A reliability assessment was performed and documented in NUREG-0666.164 The dominant failure modes identified in this study involved: (1) the inability of batteries to provide sufficient power to Class 1E instrumentation and controls buses upon loss of AC power to the battery chargers; and (2) operational, test, or maintenance errors that could result in the loss of multiple DC divisions.
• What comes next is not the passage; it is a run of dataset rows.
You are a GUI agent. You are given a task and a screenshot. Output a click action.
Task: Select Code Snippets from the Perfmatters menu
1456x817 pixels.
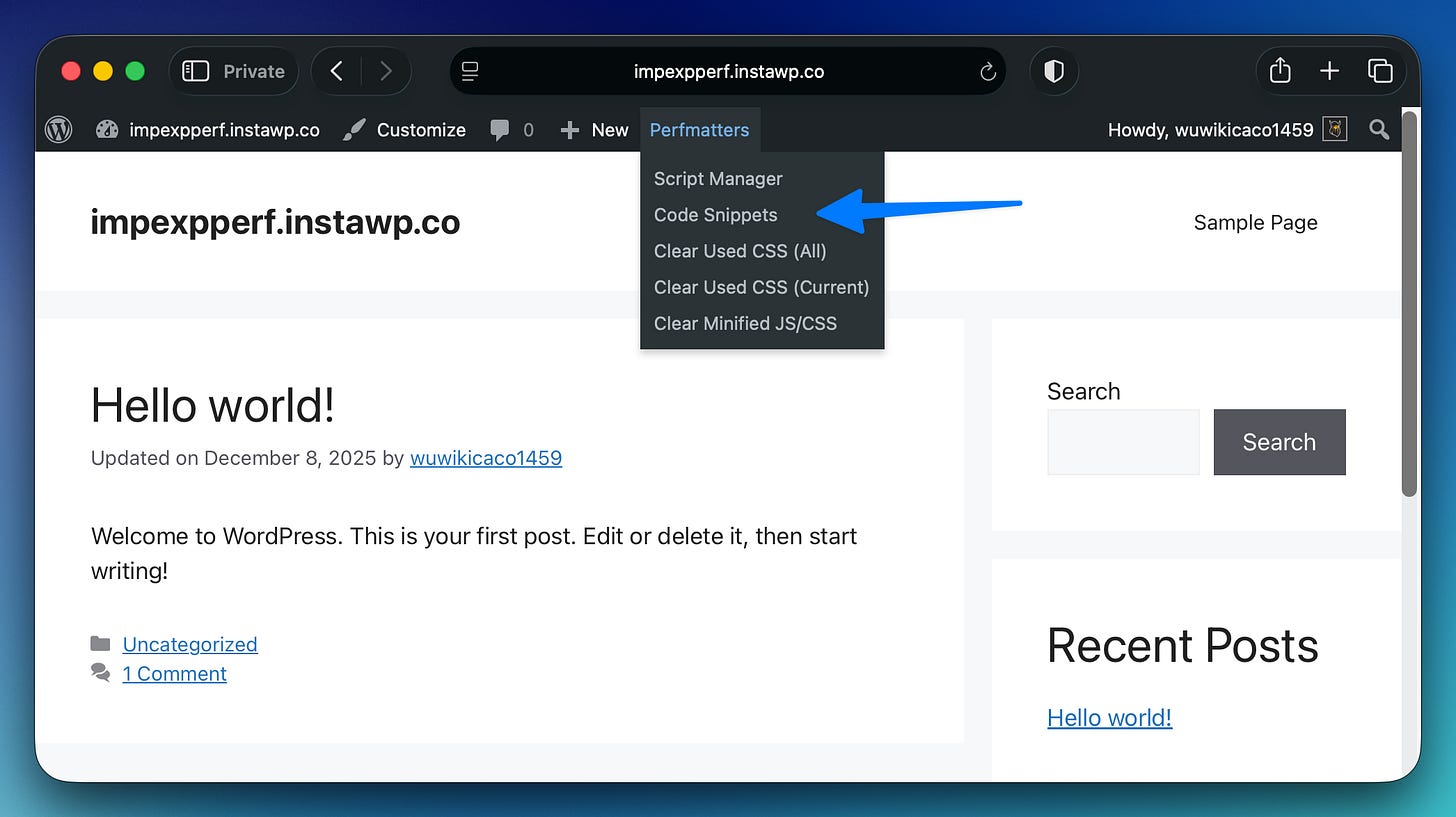(715, 215)
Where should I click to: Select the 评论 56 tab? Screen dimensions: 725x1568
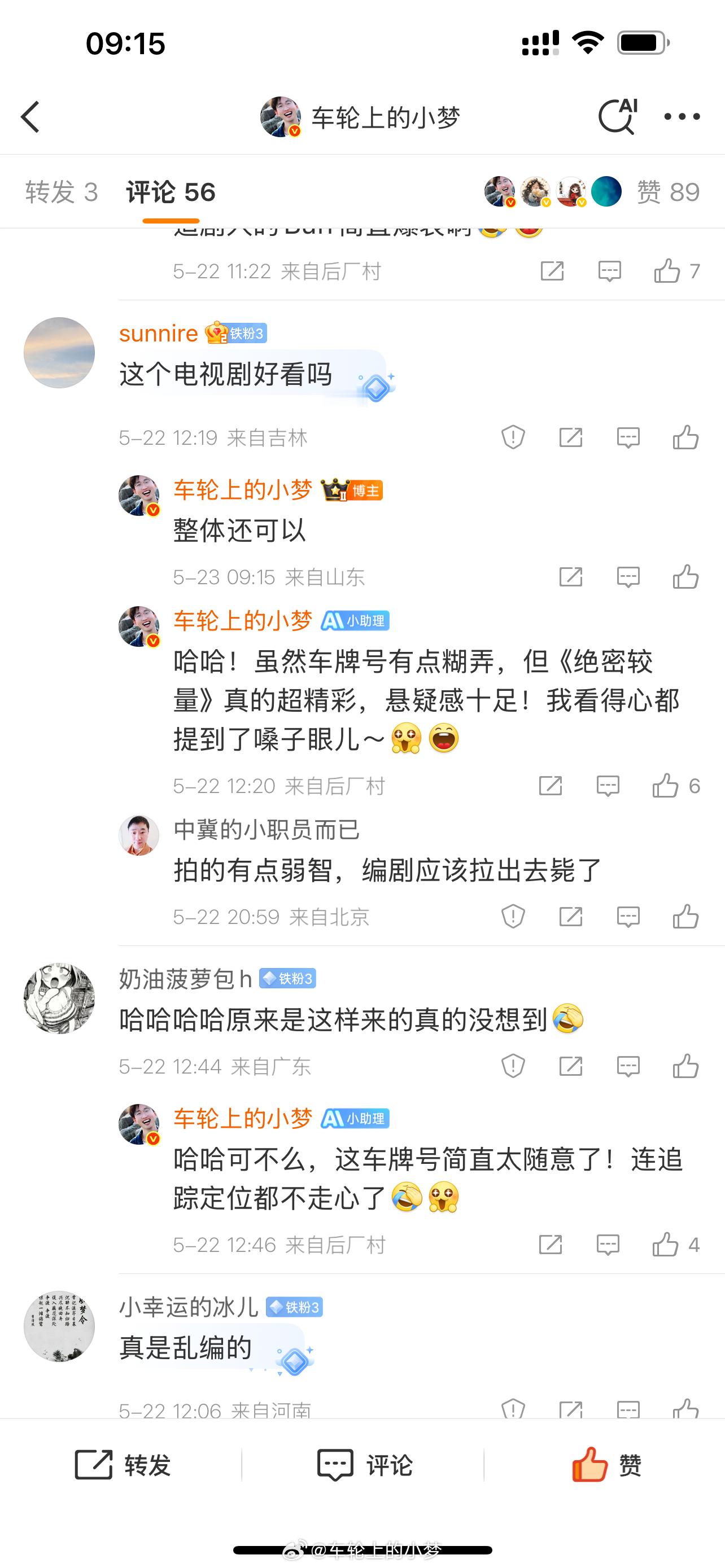click(x=171, y=192)
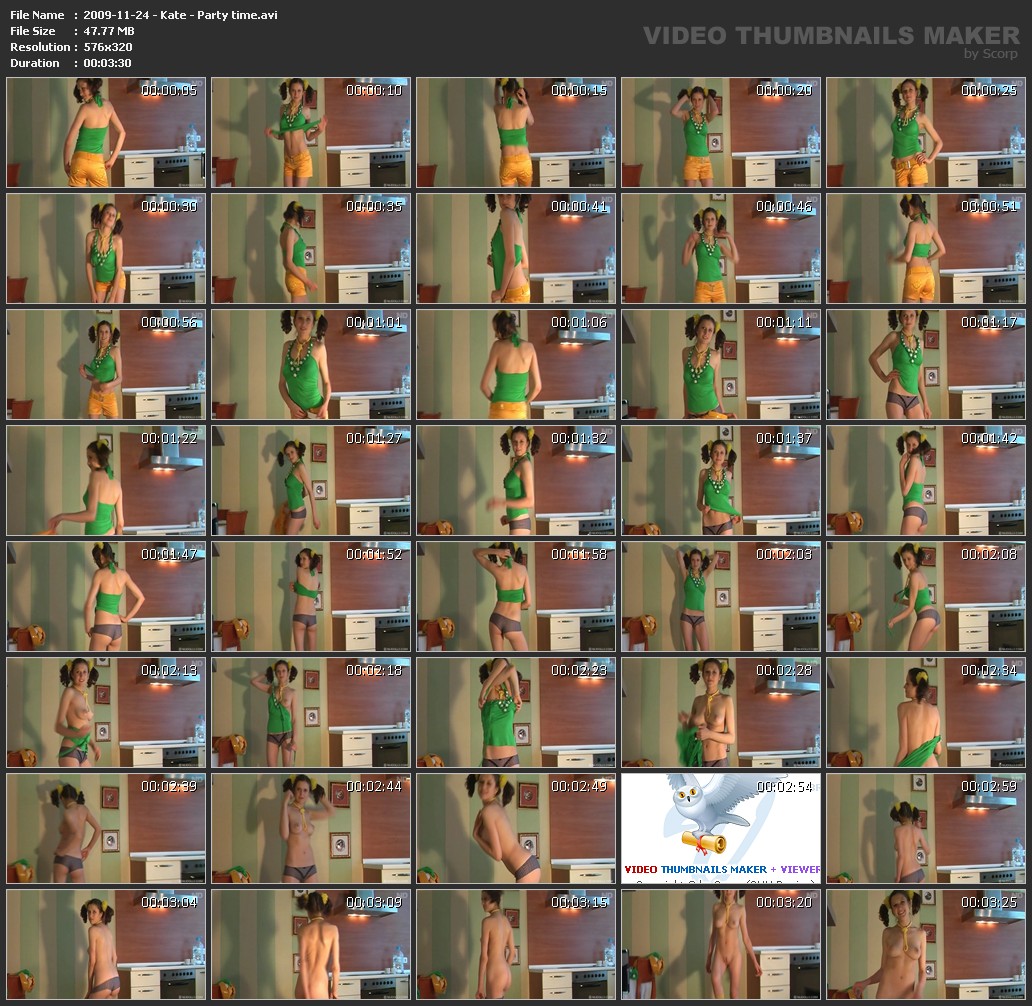
Task: Click the Duration value 00:03:30
Action: (107, 63)
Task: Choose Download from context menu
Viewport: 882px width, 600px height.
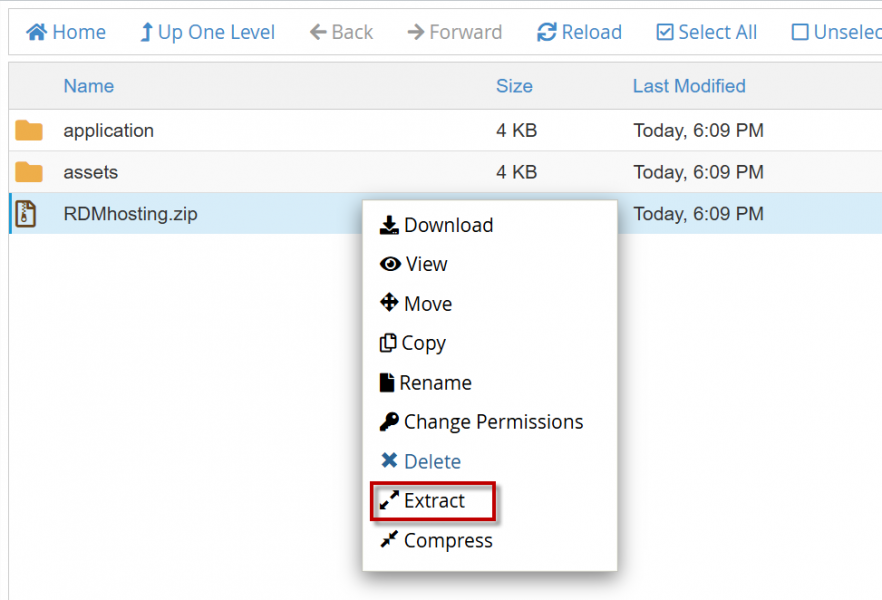Action: 437,226
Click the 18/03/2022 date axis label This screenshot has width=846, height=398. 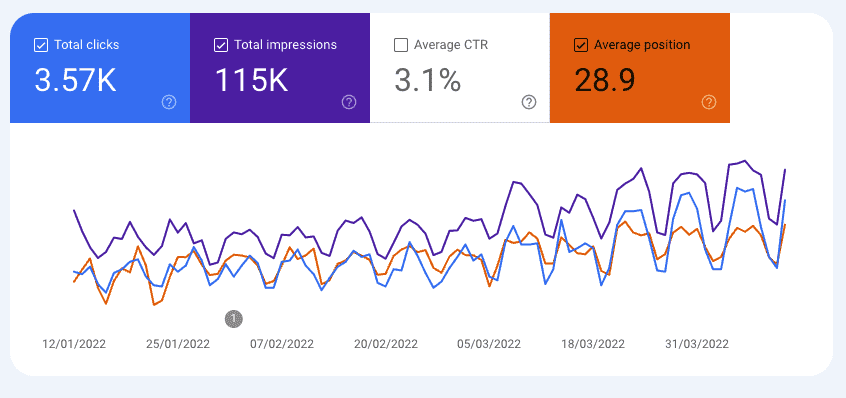point(593,344)
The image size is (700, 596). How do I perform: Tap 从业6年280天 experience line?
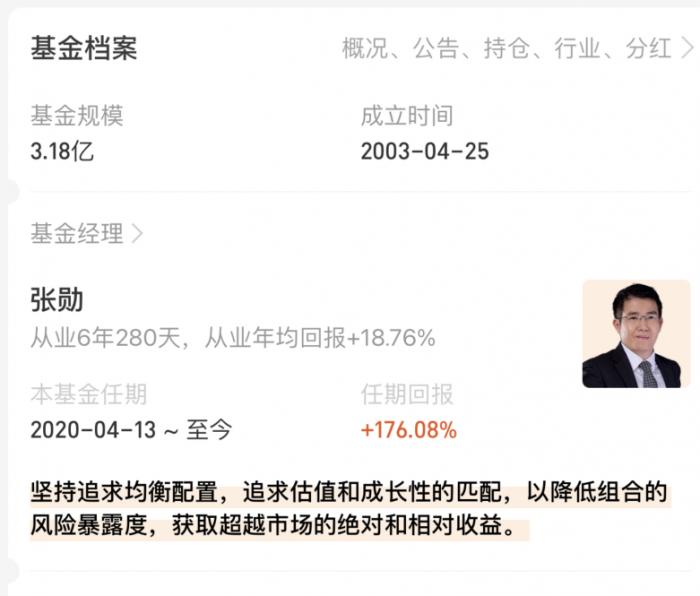pyautogui.click(x=233, y=338)
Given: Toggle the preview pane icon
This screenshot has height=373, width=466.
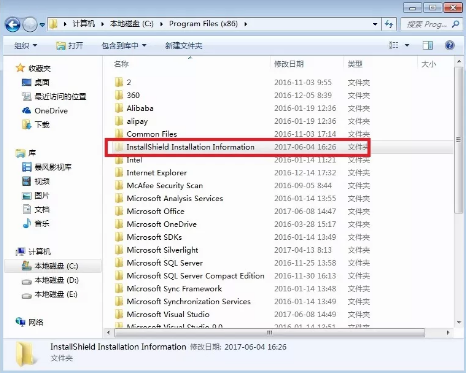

Monitoring provisions and procedures for preventing these occurrences were developed by the staff and presented in NUREG reports, Information Notices, Bulletins, and STS. Two of these provisions were adopted in industry standards: IEEE-450, "IEEE Recommended Practice for Maintenance, Testing and Replacement of
Large Lead Storage Batteries for Generating Stations and Substations," and IEEE-946, "Recommended Practices for the Design of Safety-Related DC Auxiliary Power Systems for Nuclear Power Generating Stations."
Issue 48 was identified when it was found that some nuclear power plants lacked administrative controls or TS governing operational restrictions for their Class 1E 120V AC vital instrument buses. These restrictions are required to ensure compliance with GDC 17, 21, 34, and 35 of 10 CFR 50, Appendix A. During repair or maintenance activities on bus power sources or inverters, one or more of the normal or alternate vital instrument bus power sources could be removed from service indefinitely. This condition could lead to the loss of more than one vital instrument bus in the event of a single failure or loss of offsite power.
Issue 49 was identified as a result of an incident at the Point Beach Nuclear Plant. The licensee reported to the NRC that a manually-operated tie-breaker between redundant safety buses, which had been closed during a plant outage in order to facilitate maintenance without interrupting power to affected systems, remained closed for a period of 5 weeks after the plant returned to operation.
In the event of a loss of normal AC power, the diesel generator output breakers would have been prevented from closing, as a result of the tie-breakers being closed.
This issue was given a high priority ranking and resolution was pursued based on the separate evaluations of Issues 48, 49, and A-30.
To address Issue A-30, Generic Letter No. 91-061399 was issued to request licensees to respond to 9 questions that were developed to facilitate staff determination of licensee implementation of existing recommendations. These recommendations included provisions for monitoring DC systems, test procedures, and operating procedures. The recommendations were identified from a number of previous and ongoing actions including industry standards, INPO recommendations,
STS, and existing licensing practices. In the generic letter, the option was provided for licensees to supply information as part of the IPE. The actions described in the letter were not considered to constitute a backfit but only involved information gathering, in accordance with 10 CFR 50.54(f). Follow-up NRC actions, if necessary, were to be pursued on an individual plant basis.
Issues 48 and 49 were addressed in Generic Letter No. 91-11,1400 issued to licensees to certify that they either have implemented TS or administrative controls conforming to the guidelines in the letter, or to justify why such controls may not be required. Any modification (e.g., procedural changes) performed to complete implementation would be considered a backfit to be performed as a compliance matter. This precluded evaluation of the need for controls as part of the IPE as an acceptable alternative to responding to Generic Letter No. 91-11.1400 However, the option to further evaluate certain aspects (such as the optimum length of time for allowing outage of equipment) as part of the IPE was still provided.
The staff's technical findings were published in NUREG/CR-5414.1401 Thus, this issue was RESOLVED and requirements were issued.1402 In an RES evaluation,1564 it was concluded that consideration of a 20-year license renewal period did not affect the resolution.